List & Monetize Your Skill
Submit your Claude Code skill and start earning
Use Cases▌
Task Automation & Efficiency
Automate repetitive workflows and reduce manual effort
Example
Generate reports, summarize documents, draft communications
Save 3-5 hours per week on routine tasks
Knowledge Enhancement
Learn new skills, understand complex topics, get expert guidance
Example
Explain concepts, provide examples, suggest learning resources
Accelerate learning and skill development by 2x
Quality Improvement
Enhance output quality through reviews, suggestions, and refinements
Example
Review drafts, suggest improvements, catch errors
Improve work quality by 30-40% with less effort
Implementation Guide▌
Prerequisites
- ›Claude Desktop or compatible AI client with skill support
- ›Clear understanding of task or problem to solve
- ›Willingness to iterate and refine outputs
Time Estimate
15-45 minutes depending on use case complexity
Installation Steps
- 1.Install skill using provided installation command
- 2.Test with simple use case relevant to your work
- 3.Evaluate output quality and relevance
- 4.Iterate on prompts to improve results
- 5.Integrate into regular workflow if valuable
Common Pitfalls
- ⚠Expecting perfect results without iteration
- ⚠Not providing enough context in prompts
- ⚠Using skill for tasks outside its intended scope
- ⚠Accepting outputs without review and validation
Best Practices▌
✓ Do
- +Start with clear, specific prompts
- +Provide relevant context and constraints
- +Review and refine all outputs before using
- +Iterate to improve output quality
- +Document successful prompt patterns
✗ Don't
- −Don't use without understanding skill limitations
- −Don't skip validation of outputs
- −Don't share sensitive information in prompts
- −Don't expect skill to replace human judgment
💡 Pro Tips
- ★Be specific about desired format and style
- ★Ask for multiple options to choose from
- ★Request explanations to understand reasoning
- ★Combine AI efficiency with human expertise
When to Use This▌
✓ Use When
Use when skill capabilities match your task, clear ROI on time saved, and you can validate outputs. Best for repetitive tasks, learning, and quality improvement.
✗ Avoid When
Avoid when task requires deep expertise you can't validate, involves sensitive decisions, or when learning process is more valuable than speed of completion.
Learning Path▌
- 1Familiarize yourself with skill capabilities and limitations
- 2Start with low-risk, non-critical tasks
- 3Progress to more complex and valuable use cases
- 4Build expertise through regular use and experimentation
Discussion
Product Hunt–style comments (not star reviews)- No comments yet — start the thread.
Ratings
4.5★★★★★57 reviews- ★★★★★Ava Iyer· Dec 20, 2024
We added golang-cli from the explainx registry; install was straightforward and the SKILL.md answered most questions upfront.

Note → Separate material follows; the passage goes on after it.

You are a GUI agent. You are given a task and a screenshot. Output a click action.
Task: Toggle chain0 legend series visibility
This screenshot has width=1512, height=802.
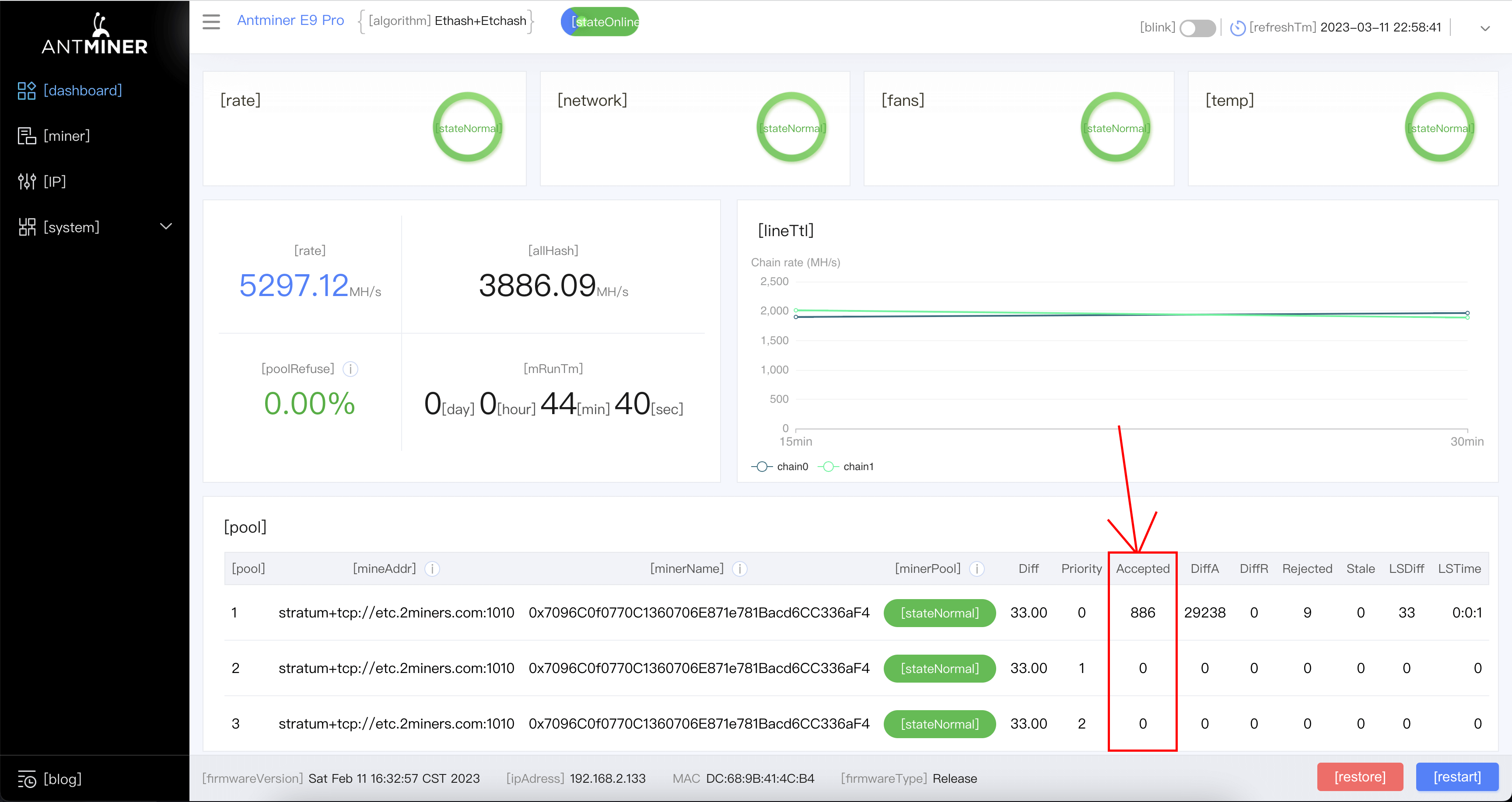point(780,467)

- ★★★★★Aditi Choi· Dec 20, 2024
golang-cli is among the better-maintained entries we tried; worth keeping pinned for repeat workflows.
- ★★★★★Aditi Lopez· Dec 16, 2024
I recommend golang-cli for anyone iterating fast on agent tooling; clear intent and a small, reviewable surface area.
- ★★★★★Aditi Agarwal· Dec 16, 2024
Registry listing for golang-cli matched our evaluation — installs cleanly and behaves as described in the markdown.
- ★★★★★Kaira Iyer· Dec 12, 2024
golang-cli reduced setup friction for our internal harness; good balance of opinion and flexibility.
- ★★★★★Kaira Gupta· Dec 4, 2024
Useful defaults in golang-cli — fewer surprises than typical one-off scripts, and it plays nicely with `npx skills` flows.
- ★★★★★Ava Menon· Nov 11, 2024
golang-cli reduced setup friction for our internal harness; good balance of opinion and flexibility.
- ★★★★★Aditi Abbas· Nov 11, 2024
Solid pick for teams standardizing on skills: golang-cli is focused, and the summary matches what you get after install.
- ★★★★★Aditi Park· Nov 7, 2024
golang-cli fits our agent workflows well — practical, well scoped, and easy to wire into existing repos.
- ★★★★★William Martin· Nov 7, 2024
I recommend golang-cli for anyone iterating fast on agent tooling; clear intent and a small, reviewable surface area.